Abstract The leakage of hazardous chemicals and toxic volatile substances in the atmosphere may cause serious consequences such as explosion and poisoning. To identify the unknown leakage locations and gas compositions, a mobile robot system to trace the leak source in the outdoor was investigated. First, two bionic searching algorithms, Zigzag and Silkworm algorithms, were tested with outdoor experiments for locating the leak source. The results showed that the locating errors of these two algorithms were within 0.5 m in 10 by 20 m search space, but the failing ratio of Zigzag and Silkworm algorithm was still high (about 40–50%). Therefore, an improved tracing algorithm combining the Silkworm and Zigzag algorithm, called as zigzag–Silkworm algorithm, was proposed. Compared with Silkworm and Zigzag algorithms, zigzag–Silkworm algorithm had a higher success ratio of 80% in outdoor source tracing tests, and the searching efficiency was enhanced, the efficiency parameter L: L 0 has improved from 2.58 for Silkworm and 2.66 for Zigzag to 2.17 for zigzag–Silkworm.
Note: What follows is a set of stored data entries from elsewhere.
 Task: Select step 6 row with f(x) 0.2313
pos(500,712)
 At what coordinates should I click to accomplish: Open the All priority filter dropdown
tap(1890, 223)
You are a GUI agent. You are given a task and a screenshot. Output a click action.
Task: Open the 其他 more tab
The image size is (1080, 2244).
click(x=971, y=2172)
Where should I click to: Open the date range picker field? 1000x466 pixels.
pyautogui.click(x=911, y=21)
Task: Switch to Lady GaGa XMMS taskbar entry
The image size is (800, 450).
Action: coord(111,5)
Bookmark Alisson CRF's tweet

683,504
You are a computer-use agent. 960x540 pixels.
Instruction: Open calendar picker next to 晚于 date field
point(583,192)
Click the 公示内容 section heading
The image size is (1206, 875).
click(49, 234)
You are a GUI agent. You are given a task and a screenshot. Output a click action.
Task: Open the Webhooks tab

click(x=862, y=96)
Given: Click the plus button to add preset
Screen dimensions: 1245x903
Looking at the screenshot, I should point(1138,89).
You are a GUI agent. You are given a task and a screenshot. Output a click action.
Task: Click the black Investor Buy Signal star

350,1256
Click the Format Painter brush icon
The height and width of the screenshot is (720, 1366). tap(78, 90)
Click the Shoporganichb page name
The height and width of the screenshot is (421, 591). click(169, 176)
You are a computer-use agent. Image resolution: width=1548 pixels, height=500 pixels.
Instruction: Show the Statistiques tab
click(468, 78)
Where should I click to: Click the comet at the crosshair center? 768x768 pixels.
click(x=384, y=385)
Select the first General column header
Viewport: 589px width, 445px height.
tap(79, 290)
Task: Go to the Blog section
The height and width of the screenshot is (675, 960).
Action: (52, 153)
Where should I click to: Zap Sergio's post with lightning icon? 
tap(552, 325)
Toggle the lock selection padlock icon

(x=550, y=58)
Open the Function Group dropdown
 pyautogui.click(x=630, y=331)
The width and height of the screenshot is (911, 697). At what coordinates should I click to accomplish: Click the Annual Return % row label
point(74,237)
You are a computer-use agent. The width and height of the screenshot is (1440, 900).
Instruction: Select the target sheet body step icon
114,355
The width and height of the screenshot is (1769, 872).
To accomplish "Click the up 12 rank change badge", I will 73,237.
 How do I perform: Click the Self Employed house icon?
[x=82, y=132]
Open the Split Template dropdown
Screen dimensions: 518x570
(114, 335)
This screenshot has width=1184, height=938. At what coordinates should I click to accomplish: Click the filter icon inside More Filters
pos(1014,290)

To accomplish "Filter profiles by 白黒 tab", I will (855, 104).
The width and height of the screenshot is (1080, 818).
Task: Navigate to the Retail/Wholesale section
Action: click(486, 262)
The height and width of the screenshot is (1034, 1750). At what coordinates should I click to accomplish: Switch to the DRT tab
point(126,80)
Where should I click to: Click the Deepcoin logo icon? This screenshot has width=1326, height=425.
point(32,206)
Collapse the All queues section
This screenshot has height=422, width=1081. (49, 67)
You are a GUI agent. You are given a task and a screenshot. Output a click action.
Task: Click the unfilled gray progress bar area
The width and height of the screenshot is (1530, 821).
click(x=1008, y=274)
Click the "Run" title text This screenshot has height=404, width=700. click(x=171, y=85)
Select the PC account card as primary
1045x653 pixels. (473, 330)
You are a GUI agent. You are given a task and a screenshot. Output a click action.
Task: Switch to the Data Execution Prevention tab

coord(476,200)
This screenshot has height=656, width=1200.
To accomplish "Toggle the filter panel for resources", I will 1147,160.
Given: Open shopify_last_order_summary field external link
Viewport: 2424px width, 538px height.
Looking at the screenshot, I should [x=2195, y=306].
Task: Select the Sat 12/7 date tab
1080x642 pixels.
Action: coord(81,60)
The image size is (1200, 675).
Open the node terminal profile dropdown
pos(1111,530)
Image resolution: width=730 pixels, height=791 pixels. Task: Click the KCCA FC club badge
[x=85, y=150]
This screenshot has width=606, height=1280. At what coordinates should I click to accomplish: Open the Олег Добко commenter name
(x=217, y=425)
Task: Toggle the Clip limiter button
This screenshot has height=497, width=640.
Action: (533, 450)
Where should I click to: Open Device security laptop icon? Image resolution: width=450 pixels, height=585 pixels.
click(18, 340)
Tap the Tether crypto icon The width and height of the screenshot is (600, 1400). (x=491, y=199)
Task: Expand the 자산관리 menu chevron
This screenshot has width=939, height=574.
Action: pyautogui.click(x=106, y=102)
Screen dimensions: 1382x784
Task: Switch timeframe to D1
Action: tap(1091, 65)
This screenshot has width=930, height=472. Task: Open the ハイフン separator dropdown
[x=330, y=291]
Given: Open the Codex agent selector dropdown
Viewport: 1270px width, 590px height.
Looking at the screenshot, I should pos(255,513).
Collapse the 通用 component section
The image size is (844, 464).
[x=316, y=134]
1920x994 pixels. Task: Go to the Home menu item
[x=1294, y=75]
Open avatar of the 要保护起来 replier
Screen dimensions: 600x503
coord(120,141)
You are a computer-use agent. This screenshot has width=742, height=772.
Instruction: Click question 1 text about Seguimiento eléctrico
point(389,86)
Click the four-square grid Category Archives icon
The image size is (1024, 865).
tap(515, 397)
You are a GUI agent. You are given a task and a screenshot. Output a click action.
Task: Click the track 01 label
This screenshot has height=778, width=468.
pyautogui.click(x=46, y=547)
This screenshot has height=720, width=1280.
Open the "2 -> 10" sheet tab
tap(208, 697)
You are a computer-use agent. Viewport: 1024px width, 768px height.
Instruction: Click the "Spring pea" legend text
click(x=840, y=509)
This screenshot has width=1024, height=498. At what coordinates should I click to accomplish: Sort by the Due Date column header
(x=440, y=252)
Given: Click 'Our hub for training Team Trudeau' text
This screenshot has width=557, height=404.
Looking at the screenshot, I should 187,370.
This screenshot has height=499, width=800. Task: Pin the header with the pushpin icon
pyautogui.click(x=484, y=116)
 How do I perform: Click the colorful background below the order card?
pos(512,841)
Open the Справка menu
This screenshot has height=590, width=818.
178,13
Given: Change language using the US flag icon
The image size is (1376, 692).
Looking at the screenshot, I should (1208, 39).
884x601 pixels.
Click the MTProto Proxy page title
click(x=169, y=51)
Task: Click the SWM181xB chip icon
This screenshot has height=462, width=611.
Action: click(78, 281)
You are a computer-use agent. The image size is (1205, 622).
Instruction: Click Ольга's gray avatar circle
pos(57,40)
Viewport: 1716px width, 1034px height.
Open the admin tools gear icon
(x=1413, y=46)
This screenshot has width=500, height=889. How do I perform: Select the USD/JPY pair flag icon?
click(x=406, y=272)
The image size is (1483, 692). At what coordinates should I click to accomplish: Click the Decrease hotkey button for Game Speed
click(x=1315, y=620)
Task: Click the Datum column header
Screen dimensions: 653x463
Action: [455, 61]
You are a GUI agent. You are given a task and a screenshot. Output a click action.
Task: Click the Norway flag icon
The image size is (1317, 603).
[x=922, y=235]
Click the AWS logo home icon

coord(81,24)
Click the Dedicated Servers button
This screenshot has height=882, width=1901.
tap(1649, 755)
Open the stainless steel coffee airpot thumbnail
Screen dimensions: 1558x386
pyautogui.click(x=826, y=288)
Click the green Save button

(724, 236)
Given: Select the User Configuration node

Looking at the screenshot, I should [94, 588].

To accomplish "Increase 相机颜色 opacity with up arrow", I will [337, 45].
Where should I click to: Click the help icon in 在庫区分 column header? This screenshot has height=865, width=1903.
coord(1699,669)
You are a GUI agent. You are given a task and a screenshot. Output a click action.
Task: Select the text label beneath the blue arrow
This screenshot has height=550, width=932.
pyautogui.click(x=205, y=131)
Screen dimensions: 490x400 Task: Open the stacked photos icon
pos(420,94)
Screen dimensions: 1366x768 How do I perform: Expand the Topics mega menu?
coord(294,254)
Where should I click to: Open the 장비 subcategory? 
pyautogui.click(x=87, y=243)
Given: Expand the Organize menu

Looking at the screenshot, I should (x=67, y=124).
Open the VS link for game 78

Then, in order to identify the composition of the leaked gases during the source tracing, an artificial olfaction system (AOS) based on the gas sensor array and support vector machine was set on the mobile robot. The test results in the source tracing experiments with ammonia and ethanol emissions indicated that the recognition accuracy of emission gases reached to 99% with AOS equipped on the robot. Therefore, the mobile robot system equipped with the zigzag–Silkworm algorithm and the AOS is feasible to trace the leakage source and identify the emission composition in the outdoor leakage event with good performance in efficiency and accuracy although some underlying problems still need to be addressed in future work.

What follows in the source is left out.